Why HPC use IB network?

“Do not make the network be one bottleneck for the computing efficiency of multi-node parallel .”

Why HPC use IB network? This statement is actually inexact, and the question should be: Why HPC use RDMA?

When multi-node parallel in High-Performance Computing (HPC) cluster, a computing network is required for the real-time communication between kernels along with large-bandwidth and low latency. While the data of traditional communication method-Ethernet TCP/IP needs to be transmitted to the operating system kernel, then copied from kernel to target computer’s memory, driving high latency and occupying CPU computing resources.

RDMA (Remote Directly Memory Access) can directly transfer data from one computer’s memory to another one without the operating system kernel, this method can avoid its disturbance, lessen latency and CPU usage.

Now communications protocol supporting RDMA includes,
InfiniBand (IB): The new communications protocol that supports RDMA from the very beginning. Since it’s a new network technology, the supporting NICs and switches thus need to be provided.

ROMA converged Ethernet(RoCE): RDMA over Ethernet, allows executing RDMA communications protocol through Ethernet, which enables RDMA usage based on standardized Ethernet infrastructure (switch) except that network card needs to be special NIC supporting RoCE.

Internet Wide Area RDMA Protocol (iWARP): RDMA over TCP, allows executing RDMA communications protocol through Ethernet, which enables RDMA usage based on standardized Ethernet infrastructure(switch) except that network card needs to be special NIC supporting iWARP.

These three mainstream RDMA technologies, they can be divided into two camps. One is InfiniBand (IB) technology, and the other is Ethernet-based technologies that support RDMA, such as RoCE and iWARP. Among them, InfiniBand and RoCE are highly endorsed technologies by the InfiniBand Trade Association (IBTA), benefiting from their robust support and industry advocacy.
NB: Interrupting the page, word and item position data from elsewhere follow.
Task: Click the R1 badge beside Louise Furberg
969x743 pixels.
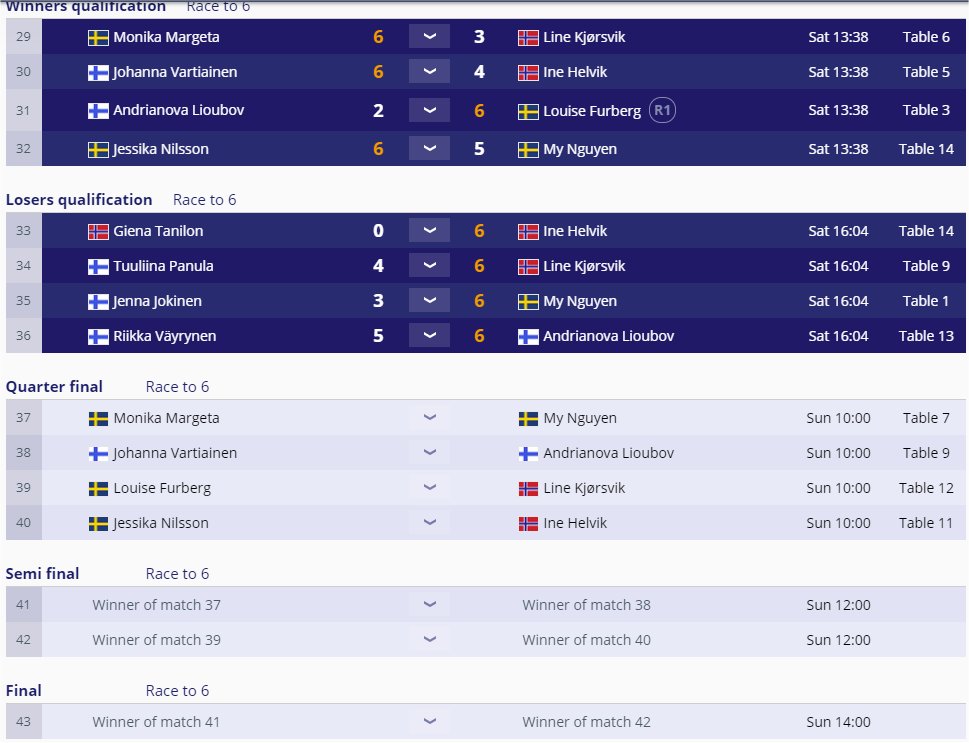Action: pos(662,111)
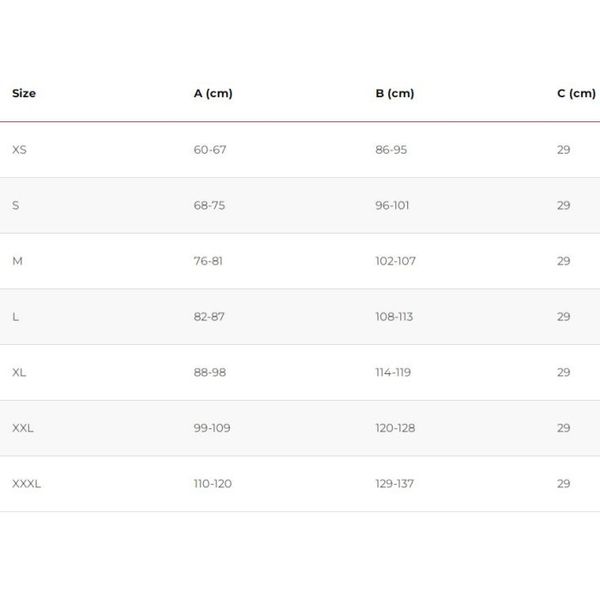Click the 96-101 measurement cell
The width and height of the screenshot is (600, 600).
click(x=392, y=205)
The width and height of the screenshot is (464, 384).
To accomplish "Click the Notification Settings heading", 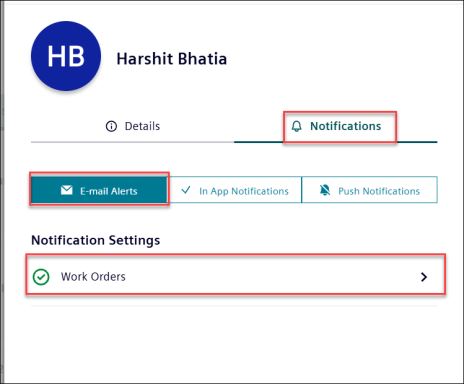I will [x=96, y=240].
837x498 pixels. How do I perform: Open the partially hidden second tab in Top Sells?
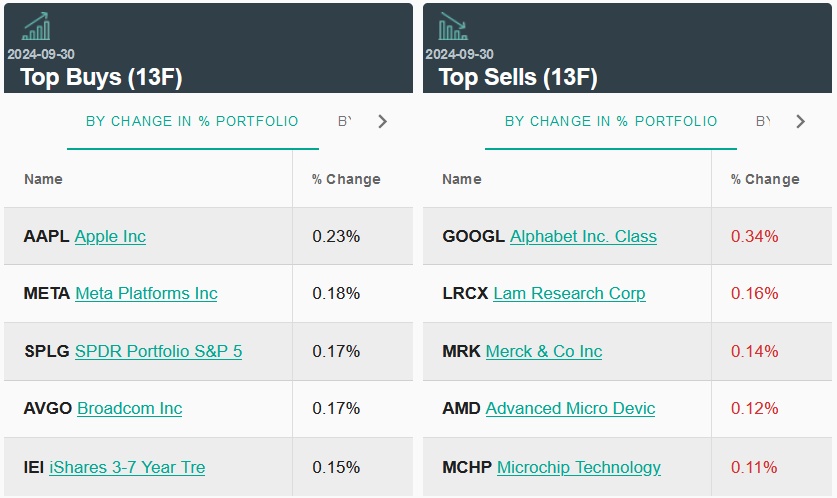764,121
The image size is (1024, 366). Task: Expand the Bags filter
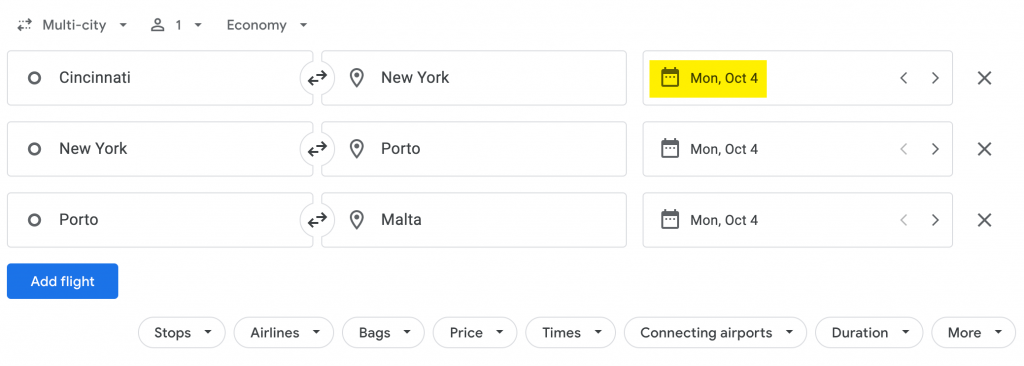pyautogui.click(x=383, y=333)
Mellanox Technologies, an Israeli company, has emerged as a pioneer in this domain and was acquired by NVIDIA for $6.8 billion in April 2020. While IEEE/IETF are strongly supported by iWARP, mainly being promoted by Chelsio company.

High-performance computing needs processing massive data and computing, thus efficient communication technology is required for rapid data transmission and low-latency computing. Undoubtedly, that’s the most suitable application scenario for the IB network. It can be said that the IB network is designed for HPC.